Influence of water activity on hydration of tricalcium aluminate‐calcium sulfate systems

The hydration of tricalcium silicate (C 3 S)—the major phase in cement—is effectively arrested when the activity of water ( a H ) decreases below the critical value of 0.70. While it is implicitly understood that the reduction in a H suppresses the hydration of tricalcium aluminate (C 3 A: the most reactive phase in cement), the dependence of kinetics of C 3 A hydration on a H and the critical a H at which hydration of C 3 A is arrested are not known. This study employs isothermal microcalorimetry and complementary material characterization techniques to elucidate the influence of a H on the hydration of C 3 A in [C 3 A + calcium sulfate (C$) + water] pastes. Reductions in water activity are achieved by partially replacing the water in the pastes with isopropanol. The results show that with decreasing a H , the kinetics of all reactions associated with C 3 A (eg, with C$, resulting in ettringite formation; and with ettringite, resulting in monosulfoaluminate formation) are proportionately suppressed. When a H  ≤0.45, the hydration of C 3 A and the precipitation of all resultant hydrates are arrested; even in liquid saturated systems.

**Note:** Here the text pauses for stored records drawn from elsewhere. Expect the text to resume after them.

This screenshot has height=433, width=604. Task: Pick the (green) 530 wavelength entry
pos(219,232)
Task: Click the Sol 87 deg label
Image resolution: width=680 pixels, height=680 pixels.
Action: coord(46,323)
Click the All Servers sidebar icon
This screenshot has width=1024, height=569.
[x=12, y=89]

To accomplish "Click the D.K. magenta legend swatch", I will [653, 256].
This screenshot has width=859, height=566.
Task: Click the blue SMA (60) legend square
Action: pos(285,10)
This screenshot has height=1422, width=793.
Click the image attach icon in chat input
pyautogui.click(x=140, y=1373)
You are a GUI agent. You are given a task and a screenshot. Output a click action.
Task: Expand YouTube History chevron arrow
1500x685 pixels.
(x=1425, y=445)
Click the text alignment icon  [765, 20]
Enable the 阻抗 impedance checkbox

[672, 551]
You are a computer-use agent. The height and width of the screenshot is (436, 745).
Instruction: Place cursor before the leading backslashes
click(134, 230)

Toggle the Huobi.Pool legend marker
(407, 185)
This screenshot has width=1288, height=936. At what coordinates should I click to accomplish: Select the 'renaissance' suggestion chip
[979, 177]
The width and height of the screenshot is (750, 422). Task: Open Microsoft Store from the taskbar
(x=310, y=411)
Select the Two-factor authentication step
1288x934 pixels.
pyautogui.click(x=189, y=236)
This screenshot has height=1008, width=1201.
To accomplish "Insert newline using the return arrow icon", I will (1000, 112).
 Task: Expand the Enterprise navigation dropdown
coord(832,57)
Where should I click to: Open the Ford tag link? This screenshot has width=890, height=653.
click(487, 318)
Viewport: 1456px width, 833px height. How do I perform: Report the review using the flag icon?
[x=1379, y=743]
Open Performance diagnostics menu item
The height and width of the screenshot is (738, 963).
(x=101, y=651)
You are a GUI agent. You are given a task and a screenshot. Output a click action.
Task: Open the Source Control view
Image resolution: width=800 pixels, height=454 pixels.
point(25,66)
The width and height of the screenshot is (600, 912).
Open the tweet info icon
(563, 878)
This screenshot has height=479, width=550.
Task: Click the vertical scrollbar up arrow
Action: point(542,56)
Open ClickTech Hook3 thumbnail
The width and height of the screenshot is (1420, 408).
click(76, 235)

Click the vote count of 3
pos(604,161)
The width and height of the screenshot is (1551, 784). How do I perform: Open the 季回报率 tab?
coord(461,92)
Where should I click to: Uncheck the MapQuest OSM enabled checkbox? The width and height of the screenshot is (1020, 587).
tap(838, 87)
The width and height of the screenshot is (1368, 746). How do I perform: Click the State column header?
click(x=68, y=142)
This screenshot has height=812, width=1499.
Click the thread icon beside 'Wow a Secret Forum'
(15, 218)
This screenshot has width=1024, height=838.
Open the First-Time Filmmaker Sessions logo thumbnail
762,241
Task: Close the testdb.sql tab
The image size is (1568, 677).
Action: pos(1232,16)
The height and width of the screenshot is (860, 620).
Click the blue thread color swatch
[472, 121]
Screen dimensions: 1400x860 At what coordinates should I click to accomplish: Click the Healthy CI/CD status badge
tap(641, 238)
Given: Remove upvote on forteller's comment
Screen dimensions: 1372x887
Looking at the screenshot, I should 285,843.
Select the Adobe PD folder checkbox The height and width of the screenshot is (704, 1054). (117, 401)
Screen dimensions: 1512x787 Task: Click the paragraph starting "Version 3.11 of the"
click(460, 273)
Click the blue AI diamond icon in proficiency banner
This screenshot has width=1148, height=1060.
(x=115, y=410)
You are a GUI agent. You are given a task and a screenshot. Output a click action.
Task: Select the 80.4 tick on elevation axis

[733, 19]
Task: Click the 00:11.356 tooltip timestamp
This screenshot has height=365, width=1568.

In addition to—and separate from—the experiments, a thermodynamic analysis also indicates that the hydration of C 3 A does not commence or advance when a H  ≤0.45. On the basis of this critical a H , the solubility product of C 3 A ( K C3A ) was estimated as 10 −20.65 . The outcomes of this work articulate the dependency of C 3 A hydration and its kinetics on water activity, and establish—for the first time—significant thermodynamic parameters (ie, critical a H and K C3A ) that are prerequisites for numerical modeling of C 3 A hydration.